The data Block Start

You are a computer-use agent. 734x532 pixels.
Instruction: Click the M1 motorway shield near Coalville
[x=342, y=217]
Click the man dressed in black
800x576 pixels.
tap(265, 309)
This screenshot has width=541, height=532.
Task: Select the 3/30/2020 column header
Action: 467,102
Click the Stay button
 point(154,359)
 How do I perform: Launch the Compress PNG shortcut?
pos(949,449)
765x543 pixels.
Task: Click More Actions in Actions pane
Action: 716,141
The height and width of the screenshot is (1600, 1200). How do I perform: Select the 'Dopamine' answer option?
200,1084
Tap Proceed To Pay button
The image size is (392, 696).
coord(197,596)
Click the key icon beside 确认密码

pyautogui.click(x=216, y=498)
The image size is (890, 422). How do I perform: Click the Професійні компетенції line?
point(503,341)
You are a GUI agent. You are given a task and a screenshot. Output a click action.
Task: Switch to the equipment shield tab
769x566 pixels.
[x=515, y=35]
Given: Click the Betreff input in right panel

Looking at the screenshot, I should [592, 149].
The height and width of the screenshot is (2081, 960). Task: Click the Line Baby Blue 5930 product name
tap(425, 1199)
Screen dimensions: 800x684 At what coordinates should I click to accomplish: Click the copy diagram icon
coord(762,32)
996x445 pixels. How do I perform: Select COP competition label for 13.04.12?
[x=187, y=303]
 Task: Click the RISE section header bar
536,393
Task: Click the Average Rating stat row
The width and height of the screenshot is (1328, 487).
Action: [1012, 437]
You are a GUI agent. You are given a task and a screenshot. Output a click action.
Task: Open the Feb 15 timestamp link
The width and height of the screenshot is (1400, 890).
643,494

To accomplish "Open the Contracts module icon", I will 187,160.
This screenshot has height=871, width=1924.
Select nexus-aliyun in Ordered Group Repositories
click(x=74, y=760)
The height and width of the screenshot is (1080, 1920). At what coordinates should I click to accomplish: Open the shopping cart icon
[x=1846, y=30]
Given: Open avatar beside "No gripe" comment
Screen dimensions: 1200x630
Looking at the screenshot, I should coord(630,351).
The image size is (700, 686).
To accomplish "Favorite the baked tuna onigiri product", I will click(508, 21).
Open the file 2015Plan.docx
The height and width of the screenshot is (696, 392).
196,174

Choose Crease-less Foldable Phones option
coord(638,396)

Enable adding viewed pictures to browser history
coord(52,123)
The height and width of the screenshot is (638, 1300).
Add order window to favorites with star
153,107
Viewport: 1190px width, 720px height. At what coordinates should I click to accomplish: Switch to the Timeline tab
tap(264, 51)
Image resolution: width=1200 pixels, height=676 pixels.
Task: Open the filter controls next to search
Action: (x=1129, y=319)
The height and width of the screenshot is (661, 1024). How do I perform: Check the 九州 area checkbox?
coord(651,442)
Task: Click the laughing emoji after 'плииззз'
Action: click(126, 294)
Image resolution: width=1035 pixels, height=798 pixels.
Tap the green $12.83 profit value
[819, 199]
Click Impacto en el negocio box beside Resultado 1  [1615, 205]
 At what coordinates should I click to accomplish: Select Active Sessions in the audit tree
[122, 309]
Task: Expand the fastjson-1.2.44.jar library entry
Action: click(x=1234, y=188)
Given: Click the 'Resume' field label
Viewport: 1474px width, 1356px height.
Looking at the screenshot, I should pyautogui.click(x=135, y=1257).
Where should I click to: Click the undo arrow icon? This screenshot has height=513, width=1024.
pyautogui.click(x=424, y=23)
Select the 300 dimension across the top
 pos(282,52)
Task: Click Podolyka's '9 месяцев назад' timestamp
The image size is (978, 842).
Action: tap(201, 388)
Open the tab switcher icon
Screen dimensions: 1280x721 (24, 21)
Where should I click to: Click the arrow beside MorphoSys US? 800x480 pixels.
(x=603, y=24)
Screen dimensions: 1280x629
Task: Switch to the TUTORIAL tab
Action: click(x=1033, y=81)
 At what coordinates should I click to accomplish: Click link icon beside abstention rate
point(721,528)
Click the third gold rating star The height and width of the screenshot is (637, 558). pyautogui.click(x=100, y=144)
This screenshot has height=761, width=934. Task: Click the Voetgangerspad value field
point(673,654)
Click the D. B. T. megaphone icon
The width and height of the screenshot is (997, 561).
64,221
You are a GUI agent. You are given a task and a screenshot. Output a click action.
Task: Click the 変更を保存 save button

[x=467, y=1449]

The data Block End

__Problem description__
All records should be written out again exactly as given.

__Task response__
You are a computer-use agent. 734x532 pixels.
Instruction: Click the M1 motorway shield near Coalville
[x=342, y=217]
Click the man dressed in black
800x576 pixels.
tap(265, 309)
This screenshot has width=541, height=532.
Task: Select the 3/30/2020 column header
Action: 467,102
Click the Stay button
 point(154,359)
 How do I perform: Launch the Compress PNG shortcut?
pos(949,449)
765x543 pixels.
Task: Click More Actions in Actions pane
Action: 716,141
The height and width of the screenshot is (1600, 1200). How do I perform: Select the 'Dopamine' answer option?
200,1084
Tap Proceed To Pay button
The image size is (392, 696).
coord(197,596)
Click the key icon beside 确认密码

pyautogui.click(x=216, y=498)
The image size is (890, 422). How do I perform: Click the Професійні компетенції line?
point(503,341)
You are a GUI agent. You are given a task and a screenshot. Output a click action.
Task: Switch to the equipment shield tab
769x566 pixels.
[x=515, y=35]
Given: Click the Betreff input in right panel

Looking at the screenshot, I should [592, 149].
The height and width of the screenshot is (2081, 960). Task: Click the Line Baby Blue 5930 product name
tap(425, 1199)
Screen dimensions: 800x684 At what coordinates should I click to accomplish: Click the copy diagram icon
coord(762,32)
996x445 pixels. How do I perform: Select COP competition label for 13.04.12?
[x=187, y=303]
 Task: Click the RISE section header bar
536,393
Task: Click the Average Rating stat row
The width and height of the screenshot is (1328, 487).
Action: [1012, 437]
You are a GUI agent. You are given a task and a screenshot. Output a click action.
Task: Open the Feb 15 timestamp link
The width and height of the screenshot is (1400, 890).
643,494

To accomplish "Open the Contracts module icon", I will 187,160.
This screenshot has height=871, width=1924.
Select nexus-aliyun in Ordered Group Repositories
click(x=74, y=760)
The height and width of the screenshot is (1080, 1920). At what coordinates should I click to accomplish: Open the shopping cart icon
[x=1846, y=30]
Given: Open avatar beside "No gripe" comment
Screen dimensions: 1200x630
Looking at the screenshot, I should coord(630,351).
The image size is (700, 686).
To accomplish "Favorite the baked tuna onigiri product", I will click(508, 21).
Open the file 2015Plan.docx
The height and width of the screenshot is (696, 392).
196,174

Choose Crease-less Foldable Phones option
coord(638,396)

Enable adding viewed pictures to browser history
coord(52,123)
The height and width of the screenshot is (638, 1300).
Add order window to favorites with star
153,107
Viewport: 1190px width, 720px height. At what coordinates should I click to accomplish: Switch to the Timeline tab
tap(264, 51)
Image resolution: width=1200 pixels, height=676 pixels.
Task: Open the filter controls next to search
Action: (x=1129, y=319)
The height and width of the screenshot is (661, 1024). How do I perform: Check the 九州 area checkbox?
coord(651,442)
Task: Click the laughing emoji after 'плииззз'
Action: click(126, 294)
Image resolution: width=1035 pixels, height=798 pixels.
Tap the green $12.83 profit value
[819, 199]
Click Impacto en el negocio box beside Resultado 1  [1615, 205]
 At what coordinates should I click to accomplish: Select Active Sessions in the audit tree
[122, 309]
Task: Expand the fastjson-1.2.44.jar library entry
Action: click(x=1234, y=188)
Given: Click the 'Resume' field label
Viewport: 1474px width, 1356px height.
Looking at the screenshot, I should pyautogui.click(x=135, y=1257).
Where should I click to: Click the undo arrow icon? This screenshot has height=513, width=1024.
pyautogui.click(x=424, y=23)
Select the 300 dimension across the top
 pos(282,52)
Task: Click Podolyka's '9 месяцев назад' timestamp
The image size is (978, 842).
Action: tap(201, 388)
Open the tab switcher icon
Screen dimensions: 1280x721 (24, 21)
Where should I click to: Click the arrow beside MorphoSys US? 800x480 pixels.
(x=603, y=24)
Screen dimensions: 1280x629
Task: Switch to the TUTORIAL tab
Action: click(x=1033, y=81)
 At what coordinates should I click to accomplish: Click link icon beside abstention rate
point(721,528)
Click the third gold rating star The height and width of the screenshot is (637, 558). pyautogui.click(x=100, y=144)
This screenshot has height=761, width=934. Task: Click the Voetgangerspad value field
point(673,654)
Click the D. B. T. megaphone icon
The width and height of the screenshot is (997, 561).
64,221
You are a GUI agent. You are given a task and a screenshot. Output a click action.
Task: Click the 変更を保存 save button

[x=467, y=1449]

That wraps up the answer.